Technology, Scorecard and Prices. 

if PPW or your clients' platform (vendor360, MSI, MM, Altisource, Assurant(xome), Asons(northsight) etc... is the only technology you're relying on... you're as strong as your weakest link.

A company touting they reduce their clients cost by decreasing your fees. right on their website. backed by billions and maintain a lot of square feet, if they're touting that, it's safe to say they can back it up. Technology allows them to get work before anyone else.

what I mean by a small window- the opportunity is not the same. 


I'm not going to be on here much due to Christmas and a new business launching in 2019, but if you have specific questions or there's any way I could help, don't hesitate to ask directly. I'll answer to the best of my ability or let you know that I don't know but help you obtain the answer.


----------



## PropPresPro (Apr 12, 2012)

Bear said:


> Technology, Scorecard and Prices.
> 
> if PPW or your clients' platform (vendor360, MSI, MM, Altisource, Assurant(xome), Asons(northsight) etc... is the only technology you're relying on... you're as strong as your weakest link.
> 
> ...


That clears it up, Thanks! :thumbsup:


----------



## safeguard dropout (Apr 21, 2015)

Bear said:


> > A company touting they reduce their clients cost by decreasing your fees. right on their website. backed by billions and maintain a lot of square feet, if they're touting that, it's safe to say they can back it up. Technology allows them to get work before anyone else.
> 
> 
> So all claims made by a a company on the internet are automatically true?....or just yours?
> ...


----------



## Wapitips (Oct 24, 2018)

Agree. Up the Debris


----------



## Bear (Nov 13, 2018)

safeguard dropout said:


> So all claims made by a a company on the internet are automatically true?....or just yours?


*facts and statistics reveal what are facts. *




safeguard dropout said:


> Same as what??!!


*The same as yesterday.*



safeguard dropout said:


> How much is that going to cost me? :eek



*For You- nothing but no more rhetorical questions fair enough? *


----------



## safeguard dropout (Apr 21, 2015)

Bear said:


> > *facts and statistics reveal what are facts. *
> 
> 
> facts reveal facts? OK, that seems pretty straight forward.
> ...


----------



## Bear (Nov 13, 2018)

safeguard dropout said:


> facts and statistics reveal what are facts. facts reveal facts? OK, that seems pretty straightforward.


agree. 



safeguard dropout said:


> The same as yesterday. Is the "window of opportunity" bigger and better yesterday or today? I actually think it's better today.

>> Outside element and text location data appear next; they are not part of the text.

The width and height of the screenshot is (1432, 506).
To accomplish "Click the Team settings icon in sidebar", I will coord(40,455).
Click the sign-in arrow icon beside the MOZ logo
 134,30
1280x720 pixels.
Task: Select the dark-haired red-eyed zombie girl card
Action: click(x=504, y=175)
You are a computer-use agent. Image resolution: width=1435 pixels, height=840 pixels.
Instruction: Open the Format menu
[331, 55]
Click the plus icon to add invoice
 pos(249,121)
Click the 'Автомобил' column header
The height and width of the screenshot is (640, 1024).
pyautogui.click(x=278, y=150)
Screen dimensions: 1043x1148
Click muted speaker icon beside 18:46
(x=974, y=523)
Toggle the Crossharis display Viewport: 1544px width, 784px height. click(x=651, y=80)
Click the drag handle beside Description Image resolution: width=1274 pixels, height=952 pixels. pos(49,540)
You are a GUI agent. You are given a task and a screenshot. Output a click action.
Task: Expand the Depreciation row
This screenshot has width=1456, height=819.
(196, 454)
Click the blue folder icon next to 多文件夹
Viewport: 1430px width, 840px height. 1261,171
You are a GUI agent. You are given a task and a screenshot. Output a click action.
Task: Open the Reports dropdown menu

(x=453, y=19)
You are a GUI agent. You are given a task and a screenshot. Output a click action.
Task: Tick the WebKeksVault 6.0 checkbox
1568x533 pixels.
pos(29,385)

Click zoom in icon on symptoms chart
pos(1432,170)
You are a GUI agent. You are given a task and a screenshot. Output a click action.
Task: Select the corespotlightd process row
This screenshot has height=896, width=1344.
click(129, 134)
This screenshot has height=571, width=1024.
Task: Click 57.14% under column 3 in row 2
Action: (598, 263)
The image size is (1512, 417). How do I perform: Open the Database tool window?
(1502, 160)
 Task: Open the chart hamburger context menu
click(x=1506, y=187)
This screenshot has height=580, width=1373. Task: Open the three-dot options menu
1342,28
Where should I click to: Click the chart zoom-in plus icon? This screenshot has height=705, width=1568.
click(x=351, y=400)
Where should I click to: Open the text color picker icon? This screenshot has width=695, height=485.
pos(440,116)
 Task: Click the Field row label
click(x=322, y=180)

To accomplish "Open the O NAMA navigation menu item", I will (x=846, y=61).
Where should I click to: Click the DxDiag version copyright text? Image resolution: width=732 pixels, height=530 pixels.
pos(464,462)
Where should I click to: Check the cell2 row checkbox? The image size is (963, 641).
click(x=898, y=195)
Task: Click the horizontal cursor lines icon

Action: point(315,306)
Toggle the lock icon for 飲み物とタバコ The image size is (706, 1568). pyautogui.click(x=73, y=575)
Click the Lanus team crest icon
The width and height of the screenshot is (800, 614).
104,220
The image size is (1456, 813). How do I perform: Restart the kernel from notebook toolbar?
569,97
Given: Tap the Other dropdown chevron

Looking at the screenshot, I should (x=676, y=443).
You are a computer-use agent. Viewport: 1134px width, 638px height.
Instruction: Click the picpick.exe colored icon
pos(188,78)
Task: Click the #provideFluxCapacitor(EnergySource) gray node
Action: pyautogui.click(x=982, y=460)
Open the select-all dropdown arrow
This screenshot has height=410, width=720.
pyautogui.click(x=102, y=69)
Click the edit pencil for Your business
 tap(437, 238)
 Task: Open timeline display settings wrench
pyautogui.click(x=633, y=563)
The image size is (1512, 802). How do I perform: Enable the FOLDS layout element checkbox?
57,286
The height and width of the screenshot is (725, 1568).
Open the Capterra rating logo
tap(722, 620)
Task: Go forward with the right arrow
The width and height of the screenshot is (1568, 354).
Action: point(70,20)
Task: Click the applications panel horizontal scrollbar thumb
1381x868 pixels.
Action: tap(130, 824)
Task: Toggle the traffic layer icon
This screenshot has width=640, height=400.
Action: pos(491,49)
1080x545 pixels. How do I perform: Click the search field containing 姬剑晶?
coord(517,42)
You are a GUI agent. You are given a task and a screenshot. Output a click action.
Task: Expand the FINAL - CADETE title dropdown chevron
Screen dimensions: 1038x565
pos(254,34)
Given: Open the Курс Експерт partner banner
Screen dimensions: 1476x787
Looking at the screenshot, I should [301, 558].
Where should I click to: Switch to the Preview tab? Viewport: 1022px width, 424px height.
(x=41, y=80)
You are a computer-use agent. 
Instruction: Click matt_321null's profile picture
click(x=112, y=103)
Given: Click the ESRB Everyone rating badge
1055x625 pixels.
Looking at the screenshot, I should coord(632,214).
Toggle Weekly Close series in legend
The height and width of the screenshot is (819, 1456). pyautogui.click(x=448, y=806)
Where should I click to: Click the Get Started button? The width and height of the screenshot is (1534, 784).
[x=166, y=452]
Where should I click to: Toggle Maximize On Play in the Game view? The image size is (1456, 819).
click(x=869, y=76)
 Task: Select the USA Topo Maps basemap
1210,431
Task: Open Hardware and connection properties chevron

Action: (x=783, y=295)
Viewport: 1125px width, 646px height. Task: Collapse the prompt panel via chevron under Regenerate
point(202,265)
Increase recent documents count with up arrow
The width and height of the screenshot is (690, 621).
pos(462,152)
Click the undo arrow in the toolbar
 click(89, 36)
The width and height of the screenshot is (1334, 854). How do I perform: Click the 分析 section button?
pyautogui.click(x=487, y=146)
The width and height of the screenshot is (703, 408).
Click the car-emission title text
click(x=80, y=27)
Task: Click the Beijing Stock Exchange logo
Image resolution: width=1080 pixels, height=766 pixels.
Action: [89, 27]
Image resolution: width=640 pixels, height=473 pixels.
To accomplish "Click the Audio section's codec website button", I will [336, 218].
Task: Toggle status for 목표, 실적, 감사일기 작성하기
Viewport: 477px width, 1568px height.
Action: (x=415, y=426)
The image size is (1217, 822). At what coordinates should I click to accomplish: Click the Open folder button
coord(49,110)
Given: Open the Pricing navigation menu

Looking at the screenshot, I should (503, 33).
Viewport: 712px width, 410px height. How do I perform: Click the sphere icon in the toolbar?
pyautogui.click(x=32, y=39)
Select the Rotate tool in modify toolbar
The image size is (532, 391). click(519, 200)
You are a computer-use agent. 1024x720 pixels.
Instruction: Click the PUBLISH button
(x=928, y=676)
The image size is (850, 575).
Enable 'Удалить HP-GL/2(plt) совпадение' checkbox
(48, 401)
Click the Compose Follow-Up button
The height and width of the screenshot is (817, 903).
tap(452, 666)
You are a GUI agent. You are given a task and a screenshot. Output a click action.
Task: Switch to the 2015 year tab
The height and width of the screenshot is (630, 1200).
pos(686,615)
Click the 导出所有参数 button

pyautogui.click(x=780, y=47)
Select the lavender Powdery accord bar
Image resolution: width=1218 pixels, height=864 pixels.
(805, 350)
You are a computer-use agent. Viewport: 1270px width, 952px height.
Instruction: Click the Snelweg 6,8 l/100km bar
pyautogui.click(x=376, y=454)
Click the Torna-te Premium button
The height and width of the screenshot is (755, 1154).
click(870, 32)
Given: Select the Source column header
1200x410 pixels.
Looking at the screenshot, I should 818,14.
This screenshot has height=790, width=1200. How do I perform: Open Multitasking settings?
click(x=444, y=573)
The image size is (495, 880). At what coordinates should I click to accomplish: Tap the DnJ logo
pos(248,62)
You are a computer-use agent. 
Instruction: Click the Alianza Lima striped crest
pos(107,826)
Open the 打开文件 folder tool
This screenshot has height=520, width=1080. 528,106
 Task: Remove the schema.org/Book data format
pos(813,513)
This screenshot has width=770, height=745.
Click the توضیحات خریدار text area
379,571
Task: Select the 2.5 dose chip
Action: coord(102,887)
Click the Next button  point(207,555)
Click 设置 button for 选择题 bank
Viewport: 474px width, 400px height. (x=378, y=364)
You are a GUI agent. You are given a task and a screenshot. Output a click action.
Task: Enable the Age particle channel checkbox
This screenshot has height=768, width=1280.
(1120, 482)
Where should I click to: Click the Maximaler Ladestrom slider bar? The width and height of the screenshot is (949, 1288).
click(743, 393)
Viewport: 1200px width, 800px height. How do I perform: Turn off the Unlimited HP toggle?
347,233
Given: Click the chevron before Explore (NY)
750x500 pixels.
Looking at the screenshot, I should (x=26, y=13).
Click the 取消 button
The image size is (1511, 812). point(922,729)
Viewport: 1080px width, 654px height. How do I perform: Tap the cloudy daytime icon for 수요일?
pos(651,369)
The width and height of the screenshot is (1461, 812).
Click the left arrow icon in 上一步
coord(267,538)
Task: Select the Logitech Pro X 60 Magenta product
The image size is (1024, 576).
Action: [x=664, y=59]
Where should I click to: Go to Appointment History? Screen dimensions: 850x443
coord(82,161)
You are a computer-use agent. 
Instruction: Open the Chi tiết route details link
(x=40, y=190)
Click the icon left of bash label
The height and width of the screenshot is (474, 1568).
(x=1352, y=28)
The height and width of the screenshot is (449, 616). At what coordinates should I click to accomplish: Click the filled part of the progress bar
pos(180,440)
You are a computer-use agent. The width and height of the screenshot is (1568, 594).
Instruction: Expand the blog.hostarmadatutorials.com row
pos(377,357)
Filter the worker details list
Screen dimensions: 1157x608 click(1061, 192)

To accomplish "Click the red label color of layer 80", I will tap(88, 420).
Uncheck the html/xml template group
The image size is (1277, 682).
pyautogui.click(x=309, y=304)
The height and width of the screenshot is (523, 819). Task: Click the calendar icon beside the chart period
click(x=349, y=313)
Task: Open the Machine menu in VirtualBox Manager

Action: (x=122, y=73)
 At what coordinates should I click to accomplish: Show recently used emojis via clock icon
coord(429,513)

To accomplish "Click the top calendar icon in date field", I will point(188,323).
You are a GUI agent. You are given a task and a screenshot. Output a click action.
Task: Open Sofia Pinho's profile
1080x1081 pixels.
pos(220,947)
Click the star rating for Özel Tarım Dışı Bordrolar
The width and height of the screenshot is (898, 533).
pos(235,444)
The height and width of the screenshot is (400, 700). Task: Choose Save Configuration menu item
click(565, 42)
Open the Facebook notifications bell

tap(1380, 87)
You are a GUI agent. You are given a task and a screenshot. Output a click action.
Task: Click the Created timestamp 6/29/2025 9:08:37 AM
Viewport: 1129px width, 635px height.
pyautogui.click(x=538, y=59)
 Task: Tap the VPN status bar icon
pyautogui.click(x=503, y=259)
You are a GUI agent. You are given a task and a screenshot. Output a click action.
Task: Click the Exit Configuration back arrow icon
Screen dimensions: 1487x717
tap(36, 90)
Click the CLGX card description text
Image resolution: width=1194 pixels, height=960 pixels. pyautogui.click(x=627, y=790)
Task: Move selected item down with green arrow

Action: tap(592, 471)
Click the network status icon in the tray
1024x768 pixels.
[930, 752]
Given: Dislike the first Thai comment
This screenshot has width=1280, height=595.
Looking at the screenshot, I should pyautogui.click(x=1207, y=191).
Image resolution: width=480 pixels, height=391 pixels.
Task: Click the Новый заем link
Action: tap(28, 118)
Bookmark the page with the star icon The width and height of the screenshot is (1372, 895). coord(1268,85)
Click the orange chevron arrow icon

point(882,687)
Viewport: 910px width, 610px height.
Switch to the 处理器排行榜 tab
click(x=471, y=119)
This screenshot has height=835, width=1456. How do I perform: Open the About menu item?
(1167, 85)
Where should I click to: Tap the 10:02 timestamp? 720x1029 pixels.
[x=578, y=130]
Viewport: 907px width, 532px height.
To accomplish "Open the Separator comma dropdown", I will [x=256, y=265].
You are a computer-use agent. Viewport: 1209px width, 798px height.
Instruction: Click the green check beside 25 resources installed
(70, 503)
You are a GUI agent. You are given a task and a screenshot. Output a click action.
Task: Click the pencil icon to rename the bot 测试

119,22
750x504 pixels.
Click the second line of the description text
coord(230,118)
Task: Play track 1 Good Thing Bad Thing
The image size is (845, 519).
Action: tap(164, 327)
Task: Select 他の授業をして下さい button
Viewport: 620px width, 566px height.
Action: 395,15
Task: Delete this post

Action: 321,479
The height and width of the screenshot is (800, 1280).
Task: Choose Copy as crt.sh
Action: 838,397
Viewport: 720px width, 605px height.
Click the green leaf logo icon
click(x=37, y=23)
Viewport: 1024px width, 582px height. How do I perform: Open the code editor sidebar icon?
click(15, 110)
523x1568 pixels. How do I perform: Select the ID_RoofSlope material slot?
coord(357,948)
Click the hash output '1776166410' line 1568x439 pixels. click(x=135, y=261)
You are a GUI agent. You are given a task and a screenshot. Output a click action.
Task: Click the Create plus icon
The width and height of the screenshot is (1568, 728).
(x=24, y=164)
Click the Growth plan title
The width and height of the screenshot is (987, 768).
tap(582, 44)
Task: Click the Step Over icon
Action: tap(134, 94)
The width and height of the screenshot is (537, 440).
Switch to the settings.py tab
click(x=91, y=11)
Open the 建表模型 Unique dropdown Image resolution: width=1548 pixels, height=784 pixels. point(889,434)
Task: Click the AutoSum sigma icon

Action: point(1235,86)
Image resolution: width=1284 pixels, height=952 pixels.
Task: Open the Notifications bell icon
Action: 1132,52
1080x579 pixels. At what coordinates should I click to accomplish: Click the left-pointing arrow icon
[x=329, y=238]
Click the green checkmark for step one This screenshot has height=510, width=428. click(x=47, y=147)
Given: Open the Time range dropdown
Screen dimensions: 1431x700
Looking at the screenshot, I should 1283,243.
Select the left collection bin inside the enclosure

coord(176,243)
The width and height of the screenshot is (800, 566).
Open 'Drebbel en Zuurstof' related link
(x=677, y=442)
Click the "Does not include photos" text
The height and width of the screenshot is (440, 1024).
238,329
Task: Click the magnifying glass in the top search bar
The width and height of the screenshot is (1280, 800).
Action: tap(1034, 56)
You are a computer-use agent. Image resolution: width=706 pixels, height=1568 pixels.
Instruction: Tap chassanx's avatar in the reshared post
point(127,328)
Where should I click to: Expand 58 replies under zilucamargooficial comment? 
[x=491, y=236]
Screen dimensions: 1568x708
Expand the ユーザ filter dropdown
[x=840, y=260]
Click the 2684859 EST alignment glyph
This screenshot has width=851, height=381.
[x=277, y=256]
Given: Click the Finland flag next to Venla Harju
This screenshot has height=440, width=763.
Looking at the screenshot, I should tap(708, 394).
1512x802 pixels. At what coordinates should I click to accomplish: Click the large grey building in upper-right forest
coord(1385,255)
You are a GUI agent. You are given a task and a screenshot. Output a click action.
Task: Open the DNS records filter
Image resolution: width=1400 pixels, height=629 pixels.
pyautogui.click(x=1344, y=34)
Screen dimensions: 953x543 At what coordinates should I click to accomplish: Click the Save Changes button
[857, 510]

I believe opportunities are always around. sometimes we realize it, other times we don't. specifically speaking about residential repair and maintenance and the entire property preservation realm- Very much different today than it was yesterday. 




safeguard dropout said:


> Hey, you're trying to sell me something. As a potential client, don't I get to ask lots of questions?



sure you can ask questions- how can I help?


----------